Terdapat 7 jaringan yang tergabung dalam AAA, diantaranya adalah, Vietnam dengan HATCH Ventures, Cambodia Investors Corporation, The Bangkok Venture Club, Business Angel Network South East Asia (BANSEA) dari Singapura, 1000 Angels asal Filipina, Malaysian Business Angel Network (MBAN) dan Angel Investment Network Indonesia (ANGIN).

Peranan ANGIN untuk AAA

Fokus utama dari ANGIN melalui AAA adalah memperkenalkan startup Indonesia kepada angel investor lainnya di Asia Tenggara dan memiliki kesempatan untuk melakukan ekspansi dengan berbagai dukungan yang bisa dipercaya. Selain itu AAA juga memberikan kesempatan untuk memberikan edukasi yang tepat kepada startup, mengikuti kegiatan akselerator dan inkubator di negara yang tergabung dalam AAA.

Selama ini ANGIN telah mendukung usaha para startup baru untuk mendapatkan funding. Saat ini ANGIN mengklaim telah memiliki 40 angel investor dan telah membina hubungan baik dengan 50 venture capital, private equity dan para angel investor. AAA merupakan kelanjutan dari peranan ANGIN untuk membantu lebih banyak lagi startup Indonesia yang masih kesulitan untuk mendapatkan pendanaan.

“Ketika Anda memutuskan untuk menjadi entrepreneur terutama yang tidak memiliki cukup dana mendapatkan pendanaan untuk memulai usaha merupakan hal yang paling sulit. Terutama jika Anda terkendala dengan bahasa, tidak mengetahui dengan baik proses investasi dan lainnya, untuk itu mendapatkan dukungan dari pihak yang tepat tentunya bisa mempermudah jalannya usaha,” kata David.

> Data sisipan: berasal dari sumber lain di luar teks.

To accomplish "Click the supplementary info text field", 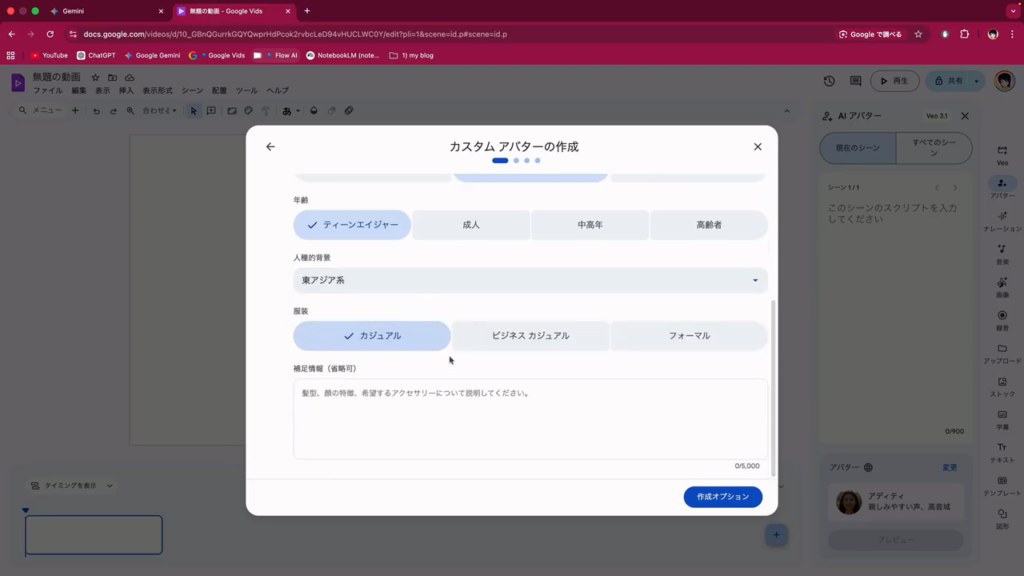I will tap(530, 419).
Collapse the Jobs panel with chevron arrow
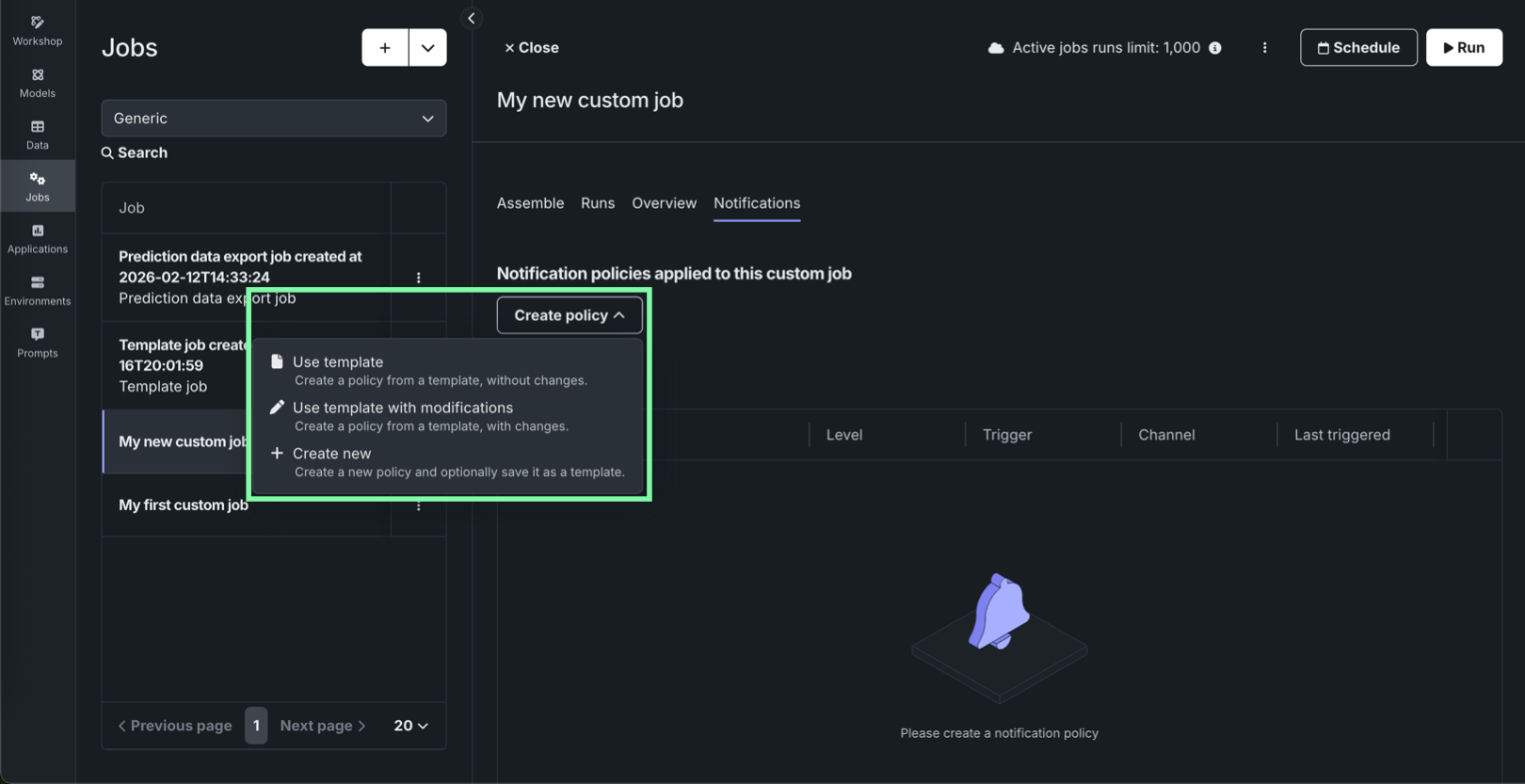The width and height of the screenshot is (1525, 784). pyautogui.click(x=472, y=18)
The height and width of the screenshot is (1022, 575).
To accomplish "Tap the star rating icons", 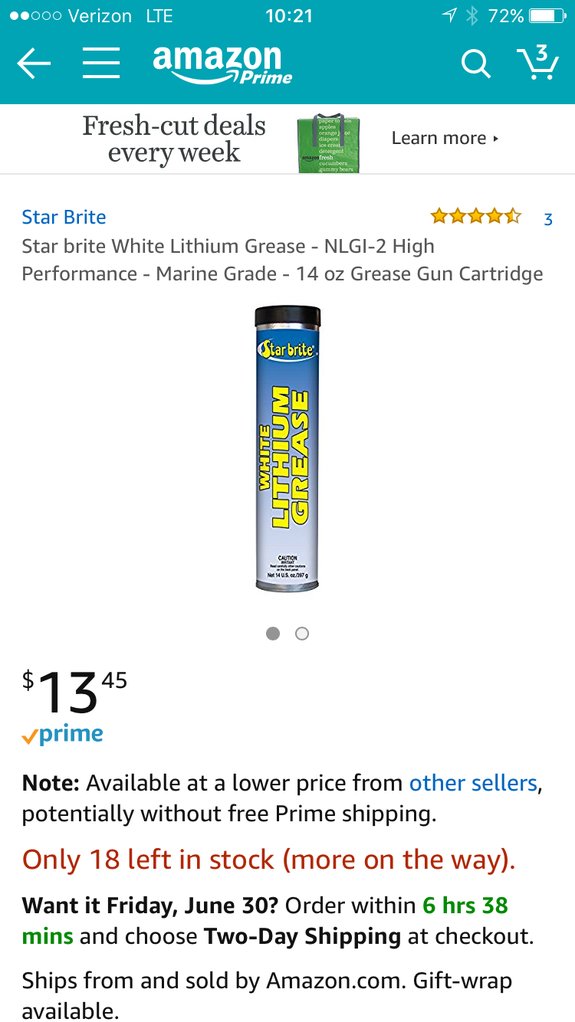I will pyautogui.click(x=476, y=216).
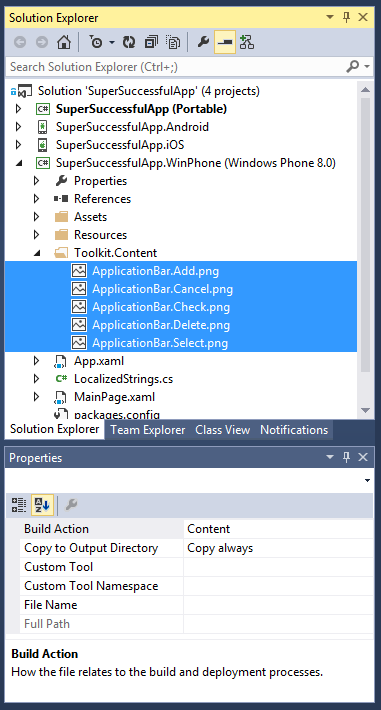
Task: Click the Home icon in Solution Explorer toolbar
Action: 64,43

Indonesia sudah menjadi negara tujuan para investor untuk berinvestasi, mulai dari venture capital hingga investor individual semua memiliki minat yang cukup besar untuk menanamkan modal di startup asal Indonesia. Kontribusi yang ingin diberikan oleh ANGIN kepada AAA dalam hal ini adalah untuk berbagi pengalaman tentang relasi yang sebelumnya telah dijalin kepada entrepreneur asal Indonesia.

“Saat ini ANGIN telah menyelesaikan deal dengan 15 startup dan telah memberikan fasilitasi kepada 30 startup sebelumnya. Bukan hanya dalam hal pendanaan ANGIN juga senantiasa memberikan strategi penetrasi pasar untuk investor juga portofolio perusahaan. Kami tidak hanya membatasi kepada bisnis ‘brick and mortar‘ yang kebanyakan dicari oleh investor, namun juga kemampuan untuk skalabilitas yang akan menguntungkan dari kolaborasi ini,” kata David.

Selain itu AAA juga ingin menciptakan jaringan angel investor yang berkualitas dan bisa bekerja sama dengan berbagai startup di Asia Tenggara. Salah satu kegiatan yang juga akan diberikan kepada para angel investor adalah pelatihan yang diberikan oleh Alpha JWC, yang diperuntukkan secara khusus untuk para angel investor juga calon pemberi dana.

“Setiap negara di Asia memiliki cara dan proses yang berbeda dalam hal melakukan manajemen bisnis, dalam hal ini semua angel investor yang bergabung dalam AAA bisa mendapatkan esensi yang diperlukan dari masing-masing negara bagaimana menjadi angel investor yang baik,” kata David.

Rencana dan target AAA

Masih banyak target yang ingin dicapai oleh AAA untuk meningkatkan kualitas angel investor dan tentunya startup di kawasan Asia Tenggara. Namun secara spesifik ada beberapa target yang menjadi prioritas dari AAA pasca diresmikan, di antaranya adalah pemberian investasi antar negara, pendanaan yang telah disepakati dan pendanaan yang menguntungkan dari platform dalam hal ini AAA terkait dengan ekspansi pasar.

“Tentunya bukan hal yang mudah untuk dijalani, namun kami berkomitmen untuk menyediakan ekosistem dalam cara yang berbeda, termasuk dalam hal regulasi, kami berusaha untuk bekerja lebih baik lagi,” tutup David.